Caregiving changes relationships. While this can be disorienting and unwelcome, it’s among the most important things for caregivers to realize as they seek to meet the ongoing needs of a loved one who is aging, sick, or disabled. By recognizing that relationships are changing, caregivers are also uniquely positioned to honor their relationships with care receivers.
If you’ve become a family caregiver, you and your loved one have a shared relationship history. Perhaps you’re caring for your spouse, your parent, your uncle, or a friend. Whatever that relationship is, your interactions with your loved one were historically based upon the roles (e.g., parent-child) that each of you filled in the relationship. The role that you have played in the relationship has personal significance and meaning. The history between the two of you continues to affect the way you perceive and interact with your loved one today.
Caregiving requires a different type of role-based relationship between two people. Remember from last month’s post that the caregiving roles only emerge because of an unanticipated health condition. Nevertheless, if you do it long enough, caregiving will alter the nature of your relationship with your loved one.
You can see how your relationship has changed by comparing the terms of your historic relationship with your loved one to the new terms of your caregiving relationship with your loved one.
For example, think about your relationship with your mother. She bore the special responsibility of raising you when you were a child. Now that you’re an adult, your historic relationship with your mother is embedded in your subconscious mind; it affects how you perceive your mother and how you act around her, even today. Your mom has played a singular role in your life, and it’s hard to imagine her in any other way.
When the mother who cared for you becomes dependent upon care by you, the change can be unexpectedly difficult to comprehend and accept. You might begin the early stages of caregiving by reminding your mother about things she forgets, but eventually, you may find yourself changing your mother’s adult diapers. Family caregivers are not only dismayed to observe a loved one in such need, but they also often struggle to navigate the degree of their own involvement in the caregiving tasks that are required.
Chapter Three of When Caregiving Calls presents research from applied gerontology suggesting that family caregiving is marked by a series of role-based transitions, which start from an initial set of family relations and change over time due to changes in the caregiving context.
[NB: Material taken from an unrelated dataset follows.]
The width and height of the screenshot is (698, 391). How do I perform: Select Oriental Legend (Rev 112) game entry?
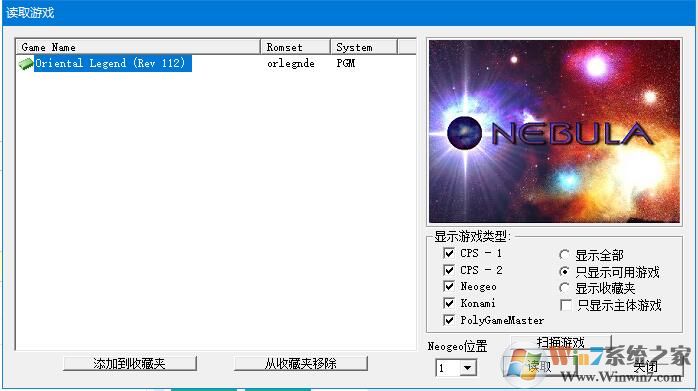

As the care receiver’s needs become greater, the caregiver’s actions must change—and this changes the caregiver’s role identity within the relationship.
Thus, if you’re caring for your mother, the parent-child history of your lives together becomes intertwined with—or perhaps even subsumed by—the tasks of caregiving that you’re now performing for her. You may even reach the point that you start to ask yourself: who am I now in this relationship?
Although you’re observing changes in your relationship with your mother because of her care-related needs, the woman you’re caring for is still your mother. As a result, honoring your relationship with your mother is a critical component of continuing to care for her.
There are three steps to honoring relationships while caregiving:
- Remembering your historic relationship with your loved one;
- Acknowledging that things are changing due to your loved one’s health conditions;
- Adapting to the terms of an emerging care-based relationship with your loved one without forgetting the history you share together.
Adapting to the terms of a new care-based relationship with your loved one could involve uncomfortable topics of conversation concerning your loved one, the performance of caregiving tasks you never had to do before, or spending more (or less) time together. As the needs of care receivers continue to evolve over time, caregivers must make corresponding adjustments. Through it all, family caregivers remember in their minds and hearts that the person they’re caring for is special.
Honoring relationships allows caregivers to nurture and continue to be present for the important people in their lives. While the functions of caregiving may change the nature of interactions between participants, the historic relationship bond between caregivers and their loved ones motivate caregivers to summon the strength they need to continue to care.
Consider your RELATIONSHIP with your loved one, the care receiver:
- How would you describe your historic relationship with your care receiver?
- How would you describe your current relationship with your care receiver?
- How has caregiving affected your relationship with your care receiver?
- How do you feel about the changes that caregiving has brought into the relationship?
“Honoring Relationships” is a component of Dr. Blight’s Model of Caregiver Resilience. By examining a care situation in light of the five “R” words (Roles, Relationships, Realities, Rewards, and Readiness) in the model, you can identify areas that are causing friction and figure out how best to address those challenges. We are discussing each of the five domains of caregiver resilience, one at a time, over the next few months. Next month’s blog will focus on “Realities.”